What you should do — In the listing below, start your output at the line with "This screenshot has height=735, width=508." and end it after the line with "Task: Click the blue MACD line legend box", copying every line exactly.

Data records —
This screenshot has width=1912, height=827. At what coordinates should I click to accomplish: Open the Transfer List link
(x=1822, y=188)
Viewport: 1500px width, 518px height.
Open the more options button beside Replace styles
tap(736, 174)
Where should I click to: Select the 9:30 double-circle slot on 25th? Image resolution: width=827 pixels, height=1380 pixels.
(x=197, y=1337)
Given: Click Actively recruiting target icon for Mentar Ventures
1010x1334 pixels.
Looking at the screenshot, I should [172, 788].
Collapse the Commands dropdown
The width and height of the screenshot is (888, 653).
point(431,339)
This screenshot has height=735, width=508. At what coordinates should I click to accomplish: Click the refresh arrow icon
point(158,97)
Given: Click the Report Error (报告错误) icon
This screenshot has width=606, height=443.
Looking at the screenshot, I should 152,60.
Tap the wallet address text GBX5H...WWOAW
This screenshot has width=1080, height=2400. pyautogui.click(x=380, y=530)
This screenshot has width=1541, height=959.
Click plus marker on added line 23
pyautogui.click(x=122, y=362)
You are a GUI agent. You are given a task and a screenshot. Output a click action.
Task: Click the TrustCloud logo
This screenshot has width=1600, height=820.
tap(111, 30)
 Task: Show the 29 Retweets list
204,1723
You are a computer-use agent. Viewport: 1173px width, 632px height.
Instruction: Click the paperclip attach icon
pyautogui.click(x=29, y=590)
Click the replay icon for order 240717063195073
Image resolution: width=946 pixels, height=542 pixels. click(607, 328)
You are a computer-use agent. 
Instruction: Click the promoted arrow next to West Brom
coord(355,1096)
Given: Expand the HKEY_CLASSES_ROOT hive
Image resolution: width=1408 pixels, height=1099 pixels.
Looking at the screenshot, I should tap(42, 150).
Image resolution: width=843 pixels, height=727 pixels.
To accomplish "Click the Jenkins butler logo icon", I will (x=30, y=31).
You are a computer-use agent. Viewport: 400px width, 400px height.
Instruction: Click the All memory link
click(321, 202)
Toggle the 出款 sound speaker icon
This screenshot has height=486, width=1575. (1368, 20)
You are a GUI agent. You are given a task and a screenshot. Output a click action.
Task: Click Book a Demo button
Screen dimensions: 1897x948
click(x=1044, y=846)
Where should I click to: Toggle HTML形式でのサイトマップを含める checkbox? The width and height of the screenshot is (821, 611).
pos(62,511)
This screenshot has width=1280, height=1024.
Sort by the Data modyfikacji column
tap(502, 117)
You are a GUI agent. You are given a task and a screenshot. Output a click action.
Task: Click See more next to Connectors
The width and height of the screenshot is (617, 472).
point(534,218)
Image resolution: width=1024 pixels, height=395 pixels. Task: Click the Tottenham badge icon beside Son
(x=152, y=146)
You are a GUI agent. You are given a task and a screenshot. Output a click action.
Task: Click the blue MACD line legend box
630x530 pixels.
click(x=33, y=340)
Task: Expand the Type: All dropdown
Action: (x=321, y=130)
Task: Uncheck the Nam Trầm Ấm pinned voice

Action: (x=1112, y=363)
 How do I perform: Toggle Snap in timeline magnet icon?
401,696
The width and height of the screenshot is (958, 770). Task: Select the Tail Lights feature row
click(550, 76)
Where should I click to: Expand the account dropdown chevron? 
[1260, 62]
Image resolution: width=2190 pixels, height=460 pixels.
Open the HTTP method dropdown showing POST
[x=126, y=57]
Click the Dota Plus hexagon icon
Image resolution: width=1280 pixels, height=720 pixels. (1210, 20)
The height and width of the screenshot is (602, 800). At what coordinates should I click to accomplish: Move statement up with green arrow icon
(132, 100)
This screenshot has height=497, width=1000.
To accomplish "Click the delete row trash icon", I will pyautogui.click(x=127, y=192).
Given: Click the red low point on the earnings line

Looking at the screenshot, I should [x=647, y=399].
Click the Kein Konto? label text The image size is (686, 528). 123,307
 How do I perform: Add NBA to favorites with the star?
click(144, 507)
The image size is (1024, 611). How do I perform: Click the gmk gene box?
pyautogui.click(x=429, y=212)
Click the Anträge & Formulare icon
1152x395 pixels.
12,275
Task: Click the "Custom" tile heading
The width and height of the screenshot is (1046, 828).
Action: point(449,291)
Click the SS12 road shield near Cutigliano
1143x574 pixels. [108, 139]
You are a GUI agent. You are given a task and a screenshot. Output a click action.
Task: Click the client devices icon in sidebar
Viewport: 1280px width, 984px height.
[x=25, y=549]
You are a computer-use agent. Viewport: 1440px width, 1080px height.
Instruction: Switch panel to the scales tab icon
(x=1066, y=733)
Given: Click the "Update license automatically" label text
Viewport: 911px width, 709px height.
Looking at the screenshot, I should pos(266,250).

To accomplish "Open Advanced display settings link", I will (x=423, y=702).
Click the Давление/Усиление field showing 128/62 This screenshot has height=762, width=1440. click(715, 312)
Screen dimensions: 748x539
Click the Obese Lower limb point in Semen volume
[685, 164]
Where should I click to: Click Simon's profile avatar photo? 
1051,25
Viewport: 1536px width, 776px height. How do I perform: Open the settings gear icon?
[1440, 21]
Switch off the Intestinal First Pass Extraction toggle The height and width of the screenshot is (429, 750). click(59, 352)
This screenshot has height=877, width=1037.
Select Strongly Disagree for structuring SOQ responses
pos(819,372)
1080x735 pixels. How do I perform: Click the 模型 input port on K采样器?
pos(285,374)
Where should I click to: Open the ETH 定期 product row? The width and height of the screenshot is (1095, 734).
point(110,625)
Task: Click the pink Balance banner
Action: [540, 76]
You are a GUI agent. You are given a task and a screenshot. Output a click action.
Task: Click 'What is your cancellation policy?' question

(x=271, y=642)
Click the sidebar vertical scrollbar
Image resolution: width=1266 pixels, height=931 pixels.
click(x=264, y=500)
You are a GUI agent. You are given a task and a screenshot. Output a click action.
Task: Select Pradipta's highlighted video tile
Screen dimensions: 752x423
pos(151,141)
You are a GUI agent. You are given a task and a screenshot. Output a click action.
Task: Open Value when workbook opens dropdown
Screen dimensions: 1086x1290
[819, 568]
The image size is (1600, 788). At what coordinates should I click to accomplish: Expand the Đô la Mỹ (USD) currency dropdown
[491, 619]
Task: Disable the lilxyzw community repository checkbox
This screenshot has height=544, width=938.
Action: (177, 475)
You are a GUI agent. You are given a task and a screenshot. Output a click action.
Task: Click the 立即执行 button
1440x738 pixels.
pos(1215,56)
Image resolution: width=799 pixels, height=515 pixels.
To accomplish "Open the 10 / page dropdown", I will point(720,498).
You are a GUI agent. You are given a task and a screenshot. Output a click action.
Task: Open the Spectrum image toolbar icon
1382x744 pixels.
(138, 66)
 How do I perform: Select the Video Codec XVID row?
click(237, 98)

Solved problem —
This screenshot has height=735, width=508. At what coordinates should I click to accomplish: Click the refresh arrow icon
point(158,97)
Given: Click the Report Error (报告错误) icon
This screenshot has width=606, height=443.
Looking at the screenshot, I should 152,60.
Tap the wallet address text GBX5H...WWOAW
This screenshot has width=1080, height=2400. pyautogui.click(x=380, y=530)
This screenshot has width=1541, height=959.
Click plus marker on added line 23
pyautogui.click(x=122, y=362)
You are a GUI agent. You are given a task and a screenshot. Output a click action.
Task: Click the TrustCloud logo
This screenshot has width=1600, height=820.
tap(111, 30)
 Task: Show the 29 Retweets list
204,1723
You are a computer-use agent. Viewport: 1173px width, 632px height.
Instruction: Click the paperclip attach icon
pyautogui.click(x=29, y=590)
Click the replay icon for order 240717063195073
Image resolution: width=946 pixels, height=542 pixels. click(607, 328)
You are a computer-use agent. 
Instruction: Click the promoted arrow next to West Brom
coord(355,1096)
Given: Expand the HKEY_CLASSES_ROOT hive
Image resolution: width=1408 pixels, height=1099 pixels.
Looking at the screenshot, I should tap(42, 150).
Image resolution: width=843 pixels, height=727 pixels.
To accomplish "Click the Jenkins butler logo icon", I will (x=30, y=31).
You are a computer-use agent. Viewport: 400px width, 400px height.
Instruction: Click the All memory link
click(321, 202)
Toggle the 出款 sound speaker icon
This screenshot has height=486, width=1575. (1368, 20)
You are a GUI agent. You are given a task and a screenshot. Output a click action.
Task: Click Book a Demo button
Screen dimensions: 1897x948
click(x=1044, y=846)
Where should I click to: Toggle HTML形式でのサイトマップを含める checkbox? The width and height of the screenshot is (821, 611).
pos(62,511)
This screenshot has width=1280, height=1024.
Sort by the Data modyfikacji column
tap(502, 117)
You are a GUI agent. You are given a task and a screenshot. Output a click action.
Task: Click See more next to Connectors
The width and height of the screenshot is (617, 472).
point(534,218)
Image resolution: width=1024 pixels, height=395 pixels. Task: Click the Tottenham badge icon beside Son
(x=152, y=146)
You are a GUI agent. You are given a task and a screenshot. Output a click action.
Task: Click the blue MACD line legend box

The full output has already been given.